EXERCISE OBJECTIVE:
Only the lines containing "computer" belong in the answer; find them in the material below.

RECORD EXCERPTS:
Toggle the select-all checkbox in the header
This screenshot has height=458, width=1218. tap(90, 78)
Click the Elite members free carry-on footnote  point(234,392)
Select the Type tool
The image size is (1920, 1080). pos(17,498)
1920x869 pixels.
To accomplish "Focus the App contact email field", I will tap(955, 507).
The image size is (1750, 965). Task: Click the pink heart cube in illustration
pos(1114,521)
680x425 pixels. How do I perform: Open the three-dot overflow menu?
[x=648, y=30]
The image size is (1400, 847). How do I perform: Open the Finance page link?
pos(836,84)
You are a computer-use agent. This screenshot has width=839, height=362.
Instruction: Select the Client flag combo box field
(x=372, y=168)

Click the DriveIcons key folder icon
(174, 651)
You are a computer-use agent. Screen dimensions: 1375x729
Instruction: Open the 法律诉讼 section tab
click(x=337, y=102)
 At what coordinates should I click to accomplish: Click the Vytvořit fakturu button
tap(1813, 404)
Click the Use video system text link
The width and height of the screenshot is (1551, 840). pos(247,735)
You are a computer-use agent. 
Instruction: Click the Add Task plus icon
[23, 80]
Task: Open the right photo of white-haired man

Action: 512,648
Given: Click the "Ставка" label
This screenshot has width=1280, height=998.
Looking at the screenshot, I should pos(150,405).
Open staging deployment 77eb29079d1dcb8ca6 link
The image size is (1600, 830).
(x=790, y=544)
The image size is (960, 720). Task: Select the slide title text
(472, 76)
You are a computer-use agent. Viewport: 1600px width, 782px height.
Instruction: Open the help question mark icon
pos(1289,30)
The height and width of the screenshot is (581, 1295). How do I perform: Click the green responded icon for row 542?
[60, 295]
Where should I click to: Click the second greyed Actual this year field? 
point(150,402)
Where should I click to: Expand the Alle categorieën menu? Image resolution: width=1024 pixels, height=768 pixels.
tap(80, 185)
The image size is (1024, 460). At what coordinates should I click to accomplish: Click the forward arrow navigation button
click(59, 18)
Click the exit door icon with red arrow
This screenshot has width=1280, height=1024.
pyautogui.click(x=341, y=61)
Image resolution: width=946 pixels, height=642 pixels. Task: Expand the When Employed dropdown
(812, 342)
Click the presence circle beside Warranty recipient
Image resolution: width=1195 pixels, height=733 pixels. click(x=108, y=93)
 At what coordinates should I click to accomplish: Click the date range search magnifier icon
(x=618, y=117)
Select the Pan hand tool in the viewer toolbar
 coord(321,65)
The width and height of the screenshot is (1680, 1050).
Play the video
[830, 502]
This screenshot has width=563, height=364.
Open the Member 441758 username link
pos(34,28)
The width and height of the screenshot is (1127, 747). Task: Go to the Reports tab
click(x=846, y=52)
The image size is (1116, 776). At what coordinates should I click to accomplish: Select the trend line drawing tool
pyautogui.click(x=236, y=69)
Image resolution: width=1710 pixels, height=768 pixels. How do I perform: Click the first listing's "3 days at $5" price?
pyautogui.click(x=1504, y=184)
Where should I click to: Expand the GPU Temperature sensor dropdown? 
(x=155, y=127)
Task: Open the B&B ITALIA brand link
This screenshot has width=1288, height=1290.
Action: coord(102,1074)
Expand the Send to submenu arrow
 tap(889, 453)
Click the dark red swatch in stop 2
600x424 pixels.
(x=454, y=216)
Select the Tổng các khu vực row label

RESPONSE BOX:
You are a computer-use agent. This screenshot has width=839, height=362.
You are a computer-use agent. Screen dimensions: 1375x729
You are a computer-use agent. 
You are a computer-use agent. Viewport: 1600px width, 782px height.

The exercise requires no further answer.